### Prompt a
In the dataset rows, copy out word for word everything from the line containing "This screenshot has height=274, width=524." down to the line containing "Action: point(414,54)", including both of those lines.

### Text shown

Dabney's lectureships at Cambridge and Princeton

Dabney traces his experiences as a lecturer at Cambridge and Princeton. Both lectureships involved a discussion of race relations and the New South. Dabney admits that Cambridge students were more interested in McCarthyism.

Citing this Excerpt

Oral History Interview with Virginius Dabney, July 31, 1975. Interview A-0311-2. Southern Oral History Program Collection (#4007) in the Southern Oral History Program Collection, Southern Historical Collection, Wilson Library, University of North Carolina at Chapel Hill.

Full Text of the Excerpt

DANIEL JORDAN:
You held very important lectureships, one at Cambridge and one at Princeton. I wondered if we might talk briefly about each. First the one at Cambridge.
VIRGINIUS DABNEY:
It was what was called the Fulbright Conference on American Studies. It was a conference held annually at Oxford or Cambridge for several years with the support of Fulbright funds and Rockefeller funds. It happened to be at Cambridge the year that I went. They had about eight lecturers from the United States on various categories of interest, all of which were supposed to be things that professors in English and Scottish universities would be especially interested in. We lectured and had informal discussions for several weeks. I was there for three weeks. Some remained longer, but I couldn't stay that long. It was a very stimulating experience. There were, I suppose, maybe seventy-five professors from all over the United Kingdom who were interested especially in the United States.

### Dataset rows
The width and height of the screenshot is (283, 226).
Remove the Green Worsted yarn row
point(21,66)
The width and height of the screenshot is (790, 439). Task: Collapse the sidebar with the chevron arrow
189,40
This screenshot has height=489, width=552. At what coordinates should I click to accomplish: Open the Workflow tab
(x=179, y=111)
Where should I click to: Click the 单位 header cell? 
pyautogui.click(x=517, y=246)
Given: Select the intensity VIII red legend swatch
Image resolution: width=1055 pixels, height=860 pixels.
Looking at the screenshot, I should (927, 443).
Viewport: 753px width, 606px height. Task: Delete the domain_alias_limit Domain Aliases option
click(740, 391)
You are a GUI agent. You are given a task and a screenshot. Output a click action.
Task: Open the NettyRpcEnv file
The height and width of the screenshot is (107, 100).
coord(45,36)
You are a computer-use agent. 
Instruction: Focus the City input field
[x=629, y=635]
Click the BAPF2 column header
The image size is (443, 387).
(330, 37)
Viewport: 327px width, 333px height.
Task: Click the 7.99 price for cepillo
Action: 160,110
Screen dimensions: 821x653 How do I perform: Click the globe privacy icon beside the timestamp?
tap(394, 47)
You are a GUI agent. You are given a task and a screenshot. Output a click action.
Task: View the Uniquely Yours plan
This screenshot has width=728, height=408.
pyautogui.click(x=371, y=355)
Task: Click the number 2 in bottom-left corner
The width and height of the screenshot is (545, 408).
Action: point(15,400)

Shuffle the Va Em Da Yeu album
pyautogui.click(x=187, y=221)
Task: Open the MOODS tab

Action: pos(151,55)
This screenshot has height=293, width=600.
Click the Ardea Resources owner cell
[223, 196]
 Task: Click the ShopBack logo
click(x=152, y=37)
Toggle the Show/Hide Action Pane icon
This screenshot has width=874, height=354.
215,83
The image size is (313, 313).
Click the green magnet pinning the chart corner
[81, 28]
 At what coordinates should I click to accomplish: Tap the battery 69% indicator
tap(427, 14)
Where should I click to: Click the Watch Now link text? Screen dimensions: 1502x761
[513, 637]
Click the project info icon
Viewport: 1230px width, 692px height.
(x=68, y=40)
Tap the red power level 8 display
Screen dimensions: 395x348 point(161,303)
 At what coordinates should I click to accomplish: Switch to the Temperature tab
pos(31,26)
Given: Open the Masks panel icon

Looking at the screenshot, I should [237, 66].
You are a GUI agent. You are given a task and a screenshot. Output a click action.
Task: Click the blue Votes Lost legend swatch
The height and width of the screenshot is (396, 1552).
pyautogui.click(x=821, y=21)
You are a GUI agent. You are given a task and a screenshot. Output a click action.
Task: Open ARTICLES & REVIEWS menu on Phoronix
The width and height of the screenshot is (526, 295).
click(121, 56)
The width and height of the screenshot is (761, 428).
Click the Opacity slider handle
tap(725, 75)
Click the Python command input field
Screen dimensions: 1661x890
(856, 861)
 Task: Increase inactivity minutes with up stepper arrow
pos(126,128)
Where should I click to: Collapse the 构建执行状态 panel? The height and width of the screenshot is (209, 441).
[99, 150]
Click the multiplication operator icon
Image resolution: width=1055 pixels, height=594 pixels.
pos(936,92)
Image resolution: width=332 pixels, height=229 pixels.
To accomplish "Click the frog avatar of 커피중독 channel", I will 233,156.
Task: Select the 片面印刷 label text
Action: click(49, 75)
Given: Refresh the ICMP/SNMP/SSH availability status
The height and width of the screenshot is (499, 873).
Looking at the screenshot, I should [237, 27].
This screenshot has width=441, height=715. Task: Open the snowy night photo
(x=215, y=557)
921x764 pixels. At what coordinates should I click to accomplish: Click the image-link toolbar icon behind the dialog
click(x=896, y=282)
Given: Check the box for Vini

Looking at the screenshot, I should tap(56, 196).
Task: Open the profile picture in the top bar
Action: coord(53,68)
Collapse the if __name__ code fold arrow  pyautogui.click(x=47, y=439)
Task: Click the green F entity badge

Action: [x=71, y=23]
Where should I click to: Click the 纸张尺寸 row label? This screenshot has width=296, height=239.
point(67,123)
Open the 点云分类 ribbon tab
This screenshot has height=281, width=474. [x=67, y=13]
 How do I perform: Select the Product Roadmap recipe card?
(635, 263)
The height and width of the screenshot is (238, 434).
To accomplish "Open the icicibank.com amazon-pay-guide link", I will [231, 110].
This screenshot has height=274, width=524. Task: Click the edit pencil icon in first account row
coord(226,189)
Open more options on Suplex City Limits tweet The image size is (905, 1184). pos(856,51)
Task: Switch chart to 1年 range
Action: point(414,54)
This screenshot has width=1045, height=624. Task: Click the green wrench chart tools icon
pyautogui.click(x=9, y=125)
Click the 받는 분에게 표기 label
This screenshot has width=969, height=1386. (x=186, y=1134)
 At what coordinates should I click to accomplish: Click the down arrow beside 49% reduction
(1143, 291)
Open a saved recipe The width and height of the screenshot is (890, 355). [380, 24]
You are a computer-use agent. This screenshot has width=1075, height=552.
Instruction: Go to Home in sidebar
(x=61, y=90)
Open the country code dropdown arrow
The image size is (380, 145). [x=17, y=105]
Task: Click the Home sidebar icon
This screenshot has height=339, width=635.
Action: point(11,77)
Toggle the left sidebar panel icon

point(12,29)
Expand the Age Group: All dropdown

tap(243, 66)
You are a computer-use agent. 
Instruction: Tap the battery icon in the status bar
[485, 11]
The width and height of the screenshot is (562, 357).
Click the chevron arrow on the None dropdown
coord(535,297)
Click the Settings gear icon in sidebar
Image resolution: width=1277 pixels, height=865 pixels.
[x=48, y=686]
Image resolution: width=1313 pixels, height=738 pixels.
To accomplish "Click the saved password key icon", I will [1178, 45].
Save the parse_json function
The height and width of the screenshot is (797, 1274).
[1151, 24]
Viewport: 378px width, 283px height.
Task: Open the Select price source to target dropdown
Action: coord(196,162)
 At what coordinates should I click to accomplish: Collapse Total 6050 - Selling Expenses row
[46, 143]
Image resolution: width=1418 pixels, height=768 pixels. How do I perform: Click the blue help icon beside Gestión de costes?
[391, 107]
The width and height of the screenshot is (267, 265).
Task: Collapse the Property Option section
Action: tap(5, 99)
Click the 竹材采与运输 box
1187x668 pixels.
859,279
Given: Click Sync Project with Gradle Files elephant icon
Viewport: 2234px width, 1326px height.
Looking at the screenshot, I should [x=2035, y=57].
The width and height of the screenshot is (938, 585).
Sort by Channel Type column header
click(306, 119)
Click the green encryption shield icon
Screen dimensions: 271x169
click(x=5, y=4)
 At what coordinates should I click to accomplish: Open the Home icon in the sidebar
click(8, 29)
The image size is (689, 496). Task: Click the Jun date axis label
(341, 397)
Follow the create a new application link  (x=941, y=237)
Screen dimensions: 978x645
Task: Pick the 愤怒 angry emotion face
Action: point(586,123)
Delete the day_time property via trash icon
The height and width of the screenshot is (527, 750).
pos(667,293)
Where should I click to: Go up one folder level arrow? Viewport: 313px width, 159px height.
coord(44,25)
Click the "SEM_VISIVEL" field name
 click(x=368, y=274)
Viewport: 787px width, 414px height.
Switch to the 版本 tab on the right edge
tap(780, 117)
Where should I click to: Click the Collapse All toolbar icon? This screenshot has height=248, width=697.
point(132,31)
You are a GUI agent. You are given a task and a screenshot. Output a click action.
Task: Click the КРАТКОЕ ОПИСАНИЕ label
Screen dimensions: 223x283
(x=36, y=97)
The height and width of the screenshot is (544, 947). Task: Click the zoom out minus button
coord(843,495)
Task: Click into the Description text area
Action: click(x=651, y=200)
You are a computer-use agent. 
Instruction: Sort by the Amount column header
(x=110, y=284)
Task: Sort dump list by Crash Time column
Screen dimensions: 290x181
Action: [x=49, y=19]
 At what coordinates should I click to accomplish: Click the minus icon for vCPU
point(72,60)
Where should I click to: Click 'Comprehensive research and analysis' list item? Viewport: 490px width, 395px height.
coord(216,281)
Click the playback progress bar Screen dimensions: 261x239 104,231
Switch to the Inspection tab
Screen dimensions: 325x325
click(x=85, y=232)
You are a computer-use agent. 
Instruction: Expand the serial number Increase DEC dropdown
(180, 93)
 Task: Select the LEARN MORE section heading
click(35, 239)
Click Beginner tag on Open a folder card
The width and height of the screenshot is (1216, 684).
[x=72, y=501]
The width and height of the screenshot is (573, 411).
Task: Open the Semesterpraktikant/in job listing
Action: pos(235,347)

### Prompt b
Write out the oral history excerpt again, everything from "Dabney's lectureships at" down to "one at Cambridge.", changing "lectureships" to "appointments".

### Answer a
This screenshot has height=274, width=524. Task: Click the edit pencil icon in first account row
coord(226,189)
Open more options on Suplex City Limits tweet The image size is (905, 1184). pos(856,51)
Task: Switch chart to 1年 range
Action: point(414,54)

### Answer b
Dabney's appointments at Cambridge and Princeton

Dabney traces his experiences as a lecturer at Cambridge and Princeton. Both appointments involved a discussion of race relations and the New South. Dabney admits that Cambridge students were more interested in McCarthyism.

Citing this Excerpt

Oral History Interview with Virginius Dabney, July 31, 1975. Interview A-0311-2. Southern Oral History Program Collection (#4007) in the Southern Oral History Program Collection, Southern Historical Collection, Wilson Library, University of North Carolina at Chapel Hill.

Full Text of the Excerpt

DANIEL JORDAN:
You held very important appointments, one at Cambridge and one at Princeton. I wondered if we might talk briefly about each. First the one at Cambridge.